## SET TASK
List the material from the line that contains "How do I perform: Click" through the line that contains "click(82, 100)", both included, as a numbered list with blank lines omitted. Leave the pictures out.

## INFORMATION PROVIDED
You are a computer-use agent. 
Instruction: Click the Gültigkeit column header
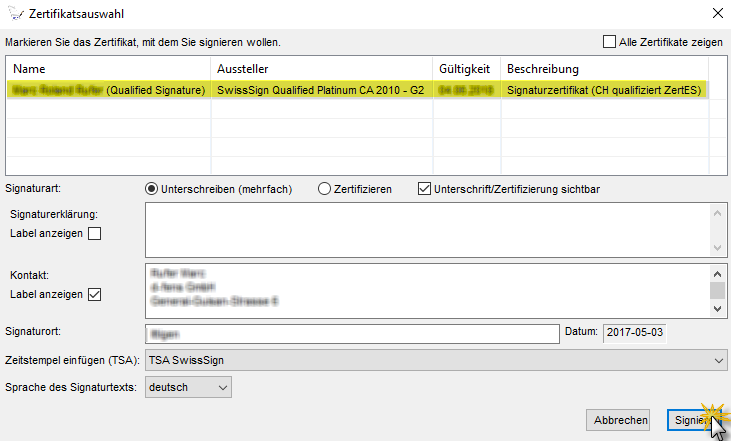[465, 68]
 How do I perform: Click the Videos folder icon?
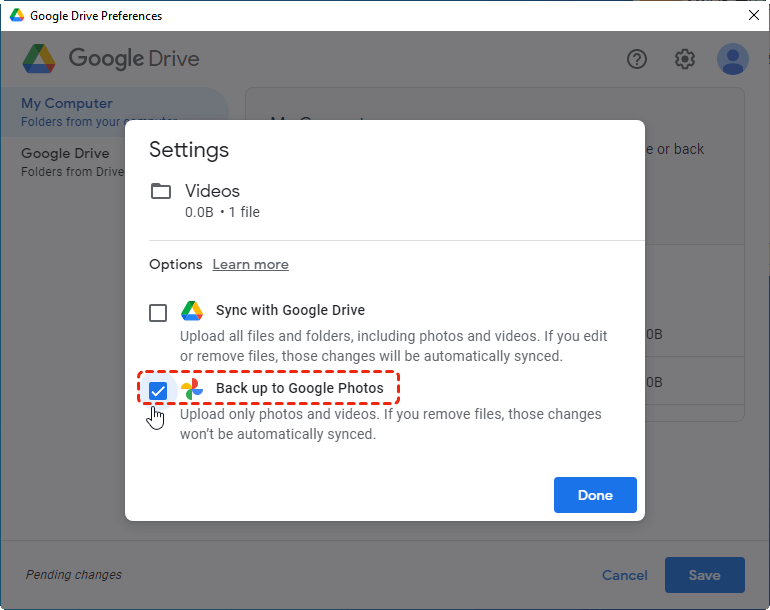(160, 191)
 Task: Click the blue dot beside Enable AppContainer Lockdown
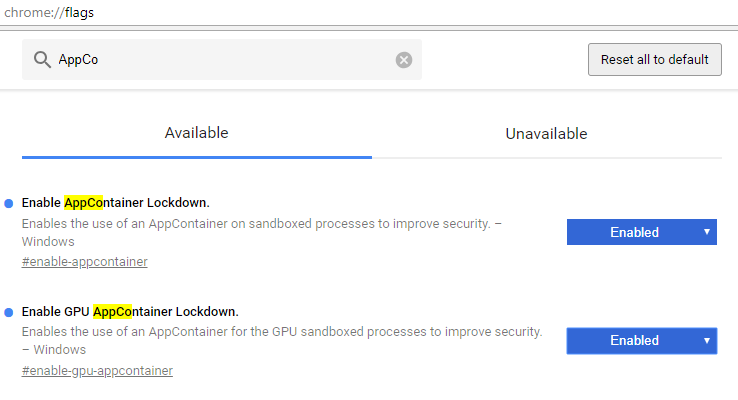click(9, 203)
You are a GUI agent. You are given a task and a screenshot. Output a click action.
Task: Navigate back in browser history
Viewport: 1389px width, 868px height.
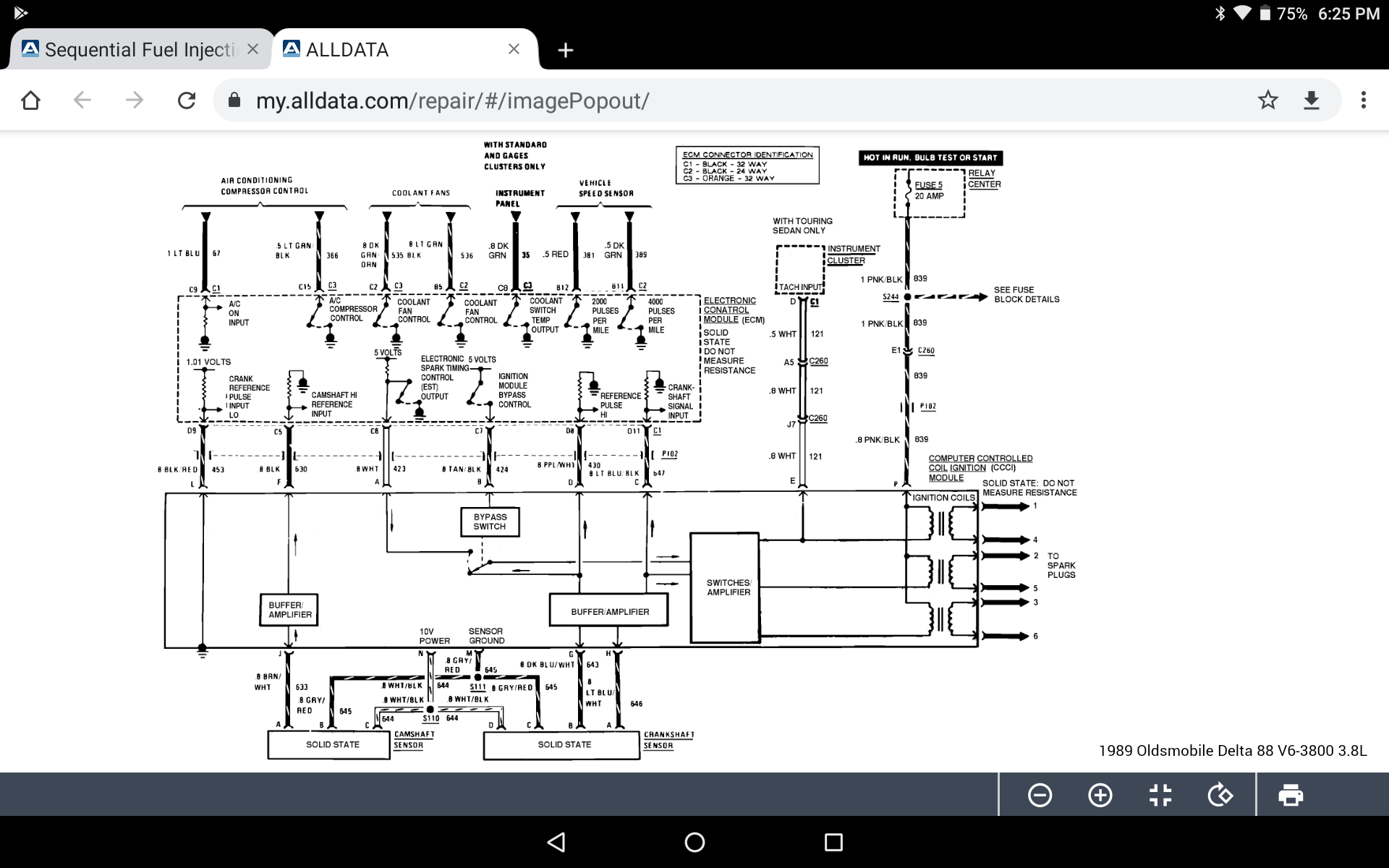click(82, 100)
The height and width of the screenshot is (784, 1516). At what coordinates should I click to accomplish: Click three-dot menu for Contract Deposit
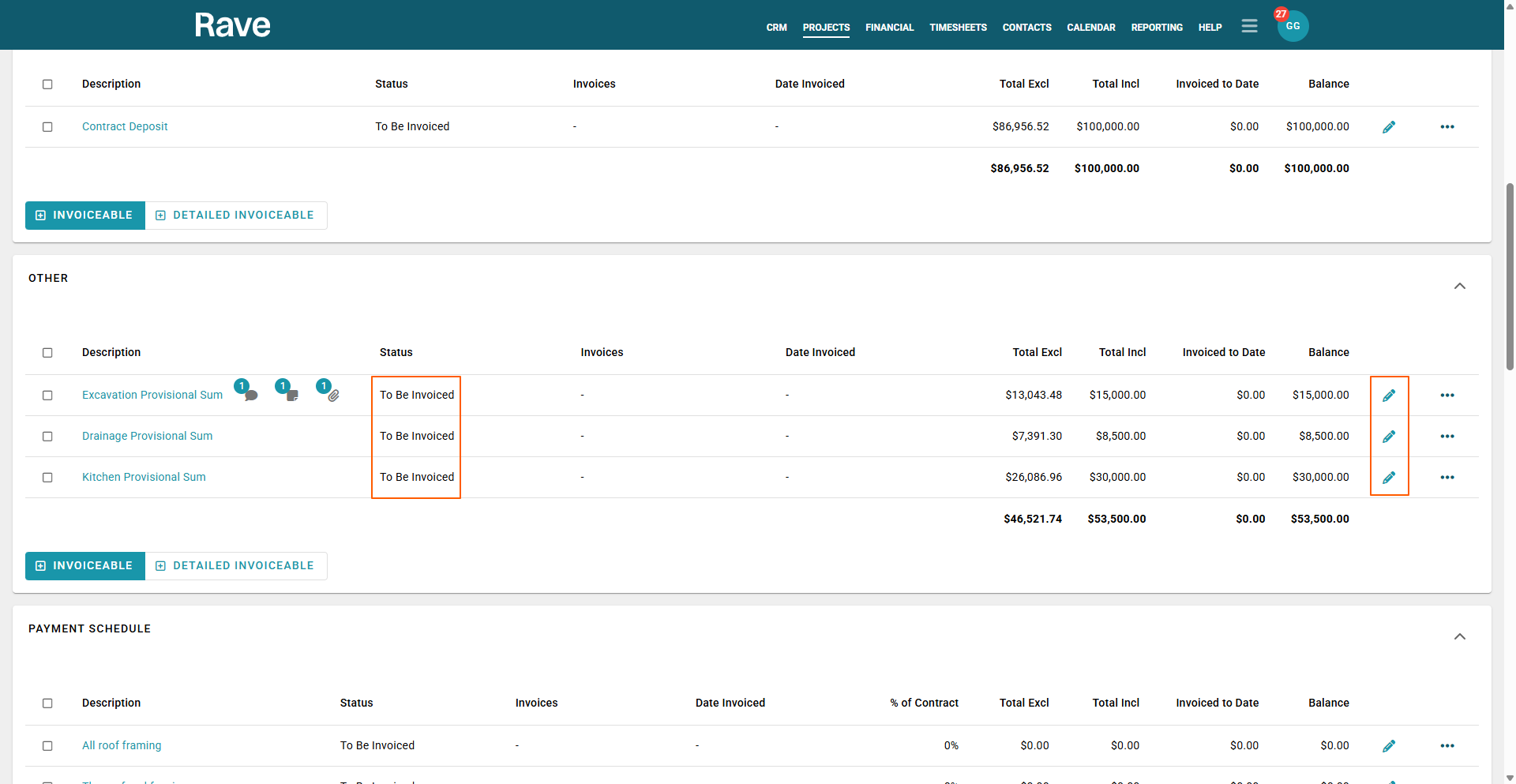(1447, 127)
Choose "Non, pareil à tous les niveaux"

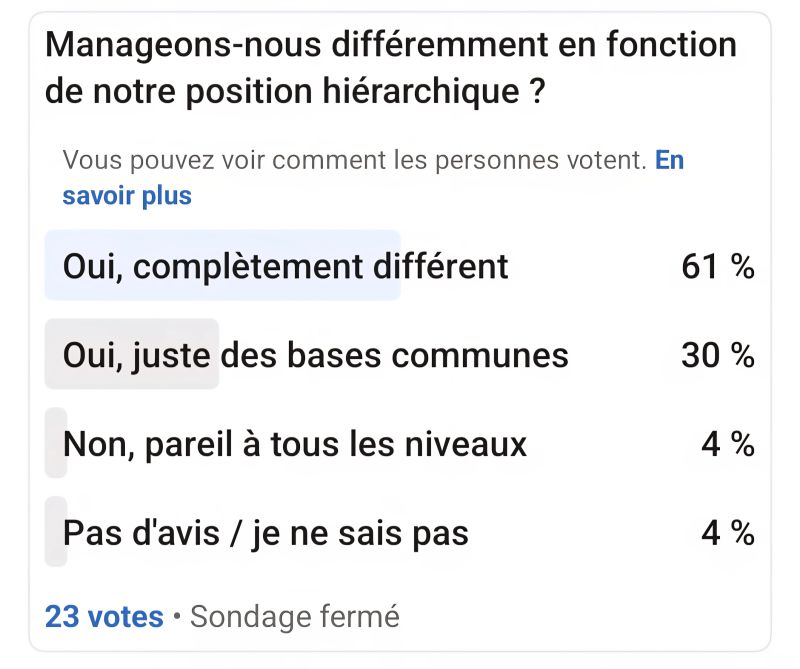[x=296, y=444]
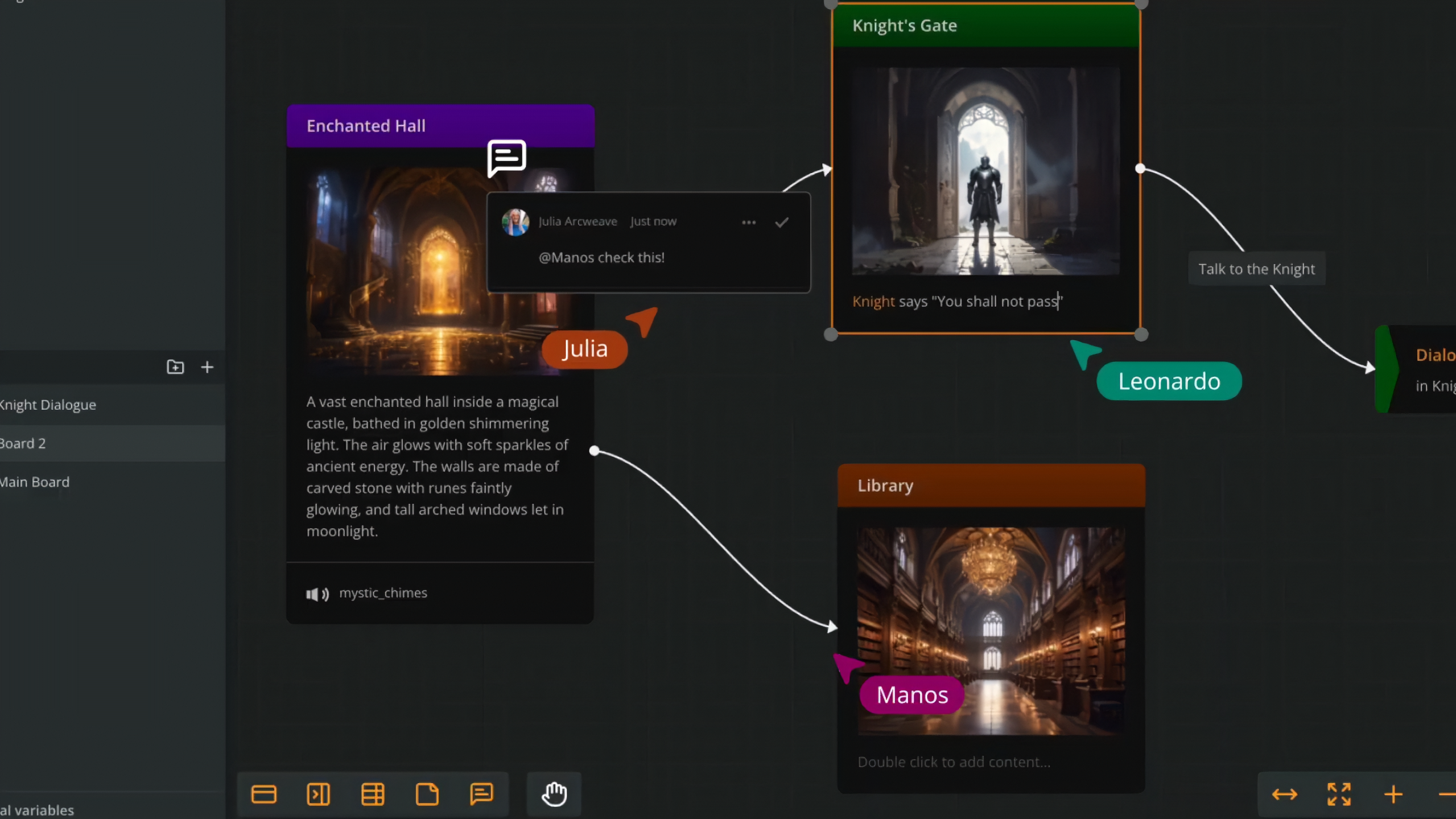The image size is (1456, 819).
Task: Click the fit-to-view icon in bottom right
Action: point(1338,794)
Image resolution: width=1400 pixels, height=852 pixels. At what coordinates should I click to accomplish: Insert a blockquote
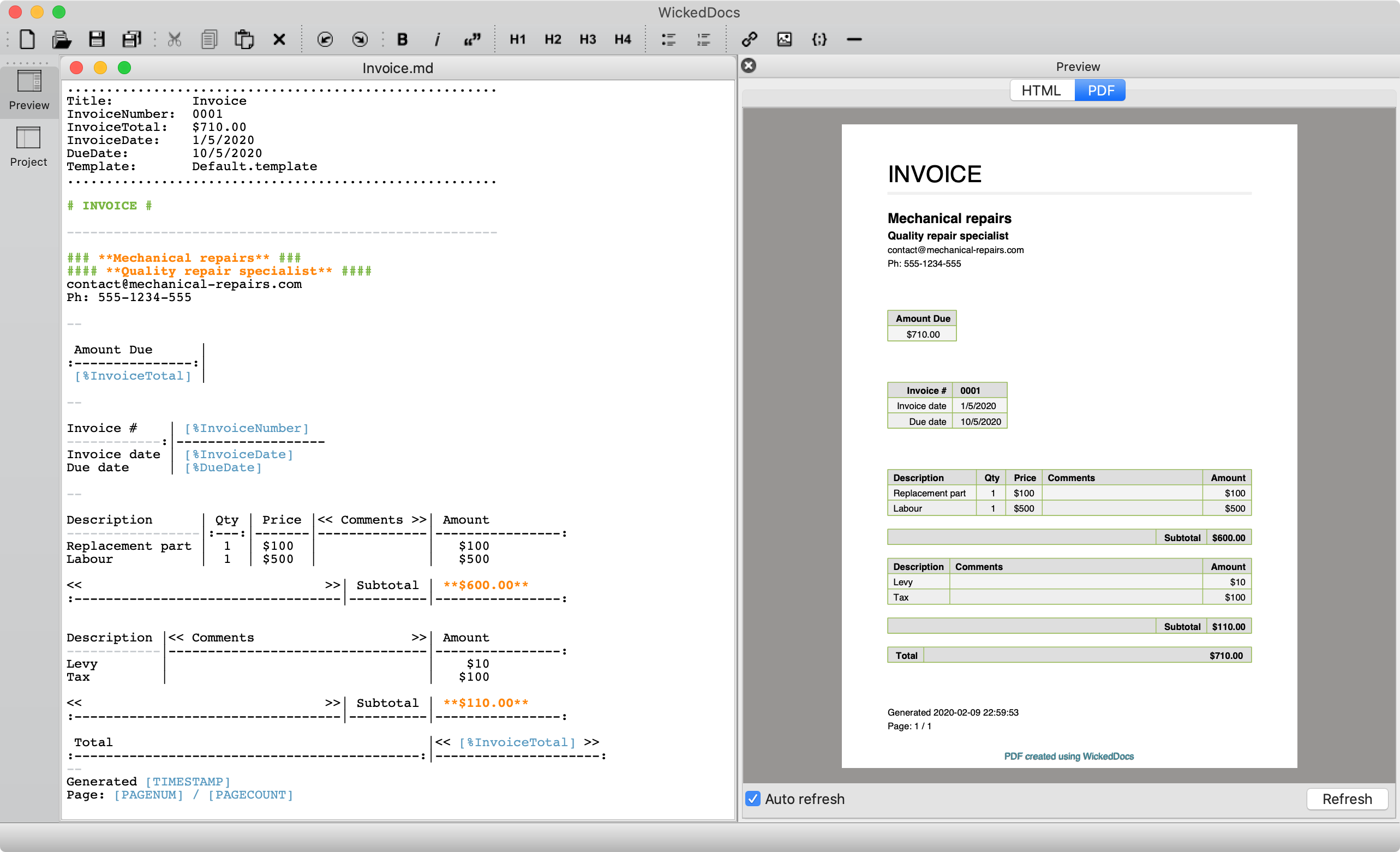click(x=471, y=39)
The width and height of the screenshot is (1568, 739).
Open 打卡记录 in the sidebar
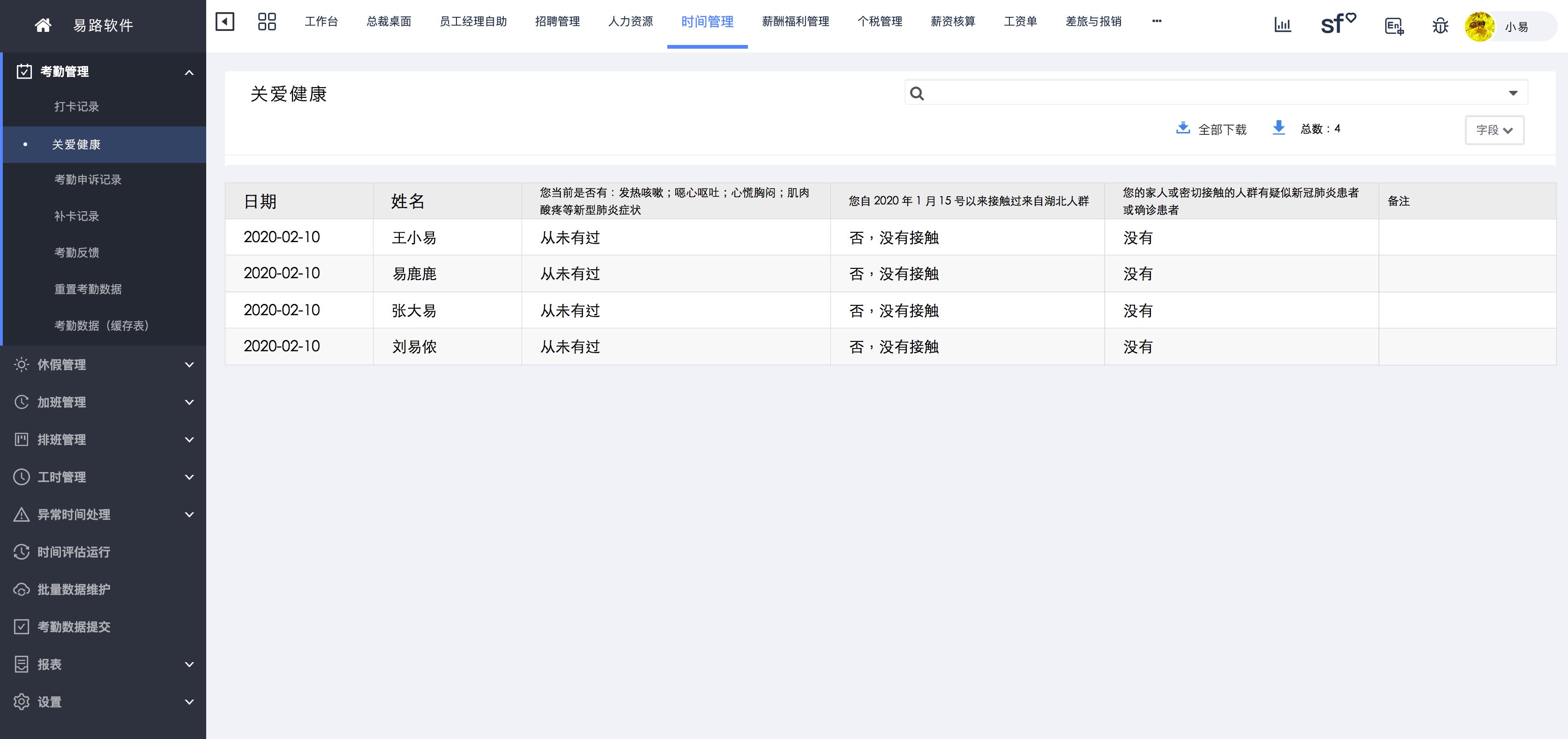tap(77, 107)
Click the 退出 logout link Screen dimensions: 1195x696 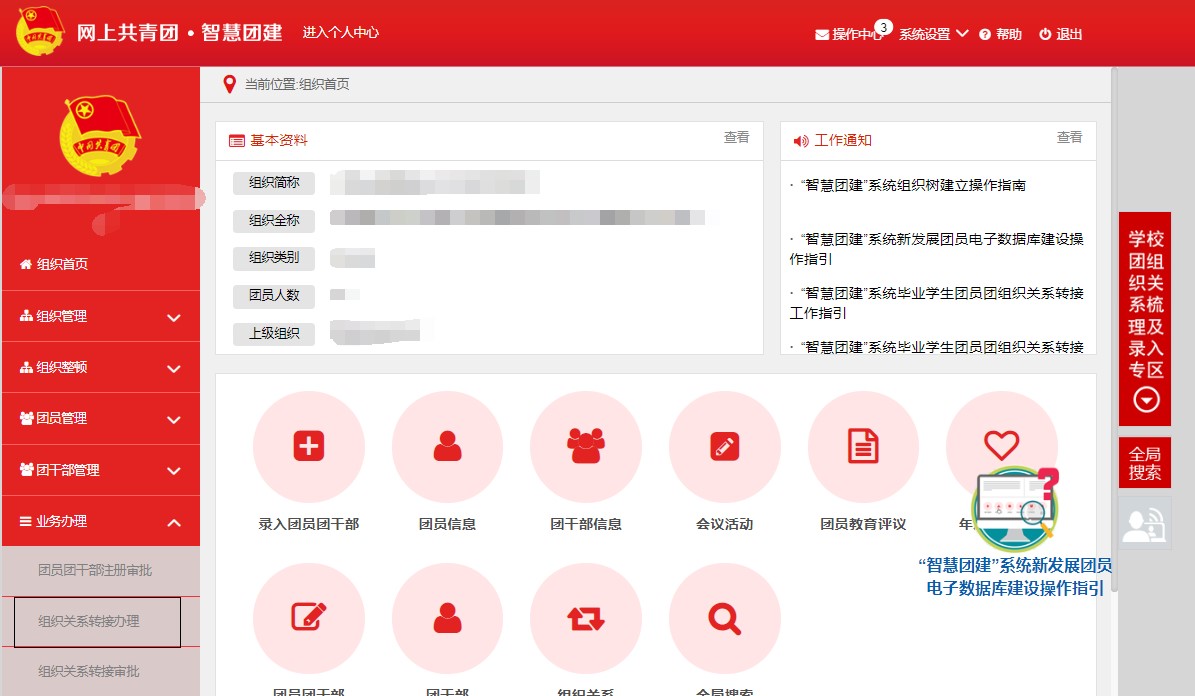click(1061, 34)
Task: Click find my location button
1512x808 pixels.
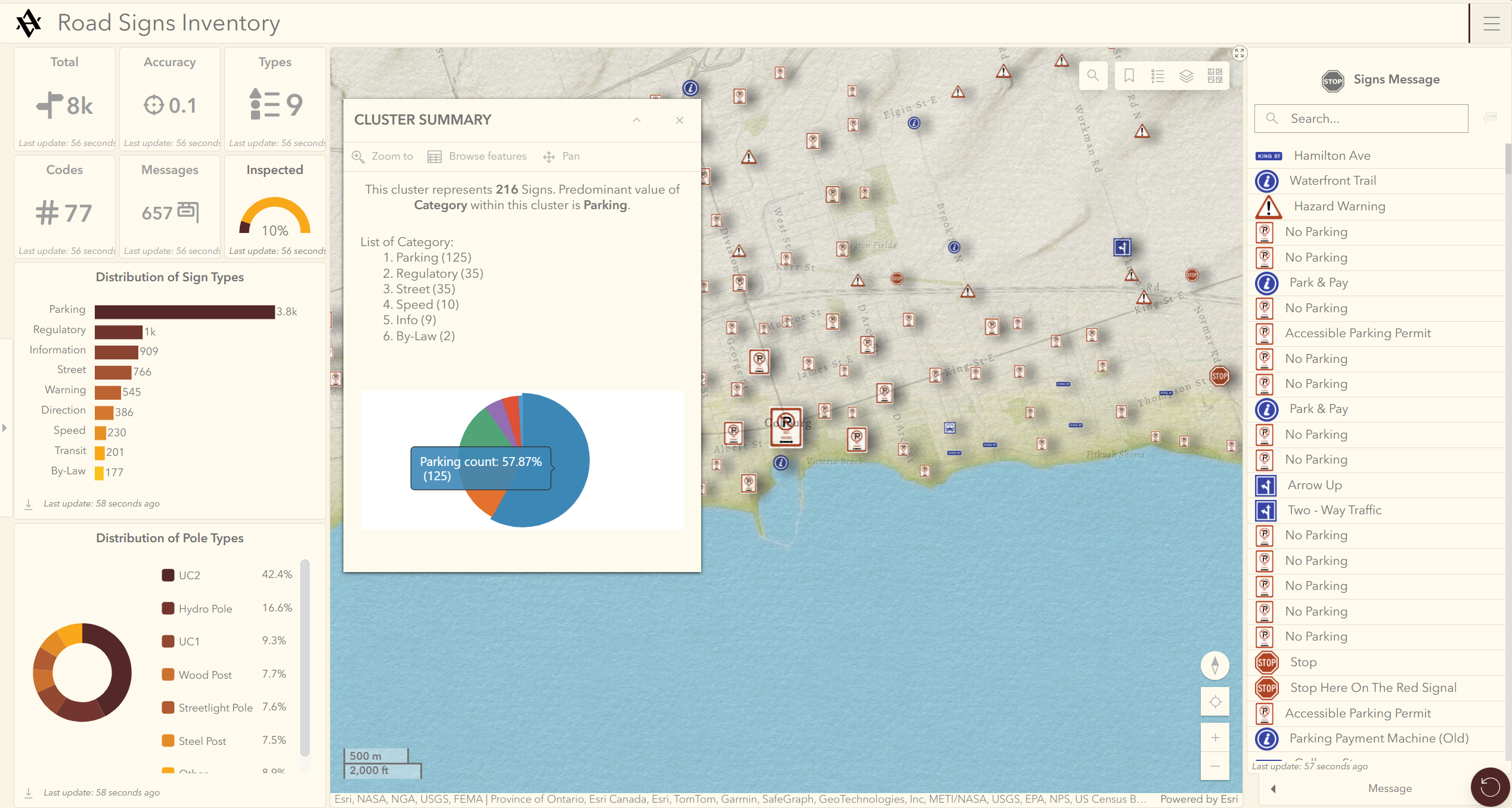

## OUTPUT FOR THIS EXERCISE
1.  How do I perform: Click the Videos folder icon?
2. (160, 191)
3.  Task: Click the blue dot beside Enable AppContainer Lockdown
4. click(9, 203)
5. You are a GUI agent. You are given a task and a screenshot. Output a click action.
6. Task: Navigate back in browser history
7. Viewport: 1389px width, 868px height.
8. click(82, 100)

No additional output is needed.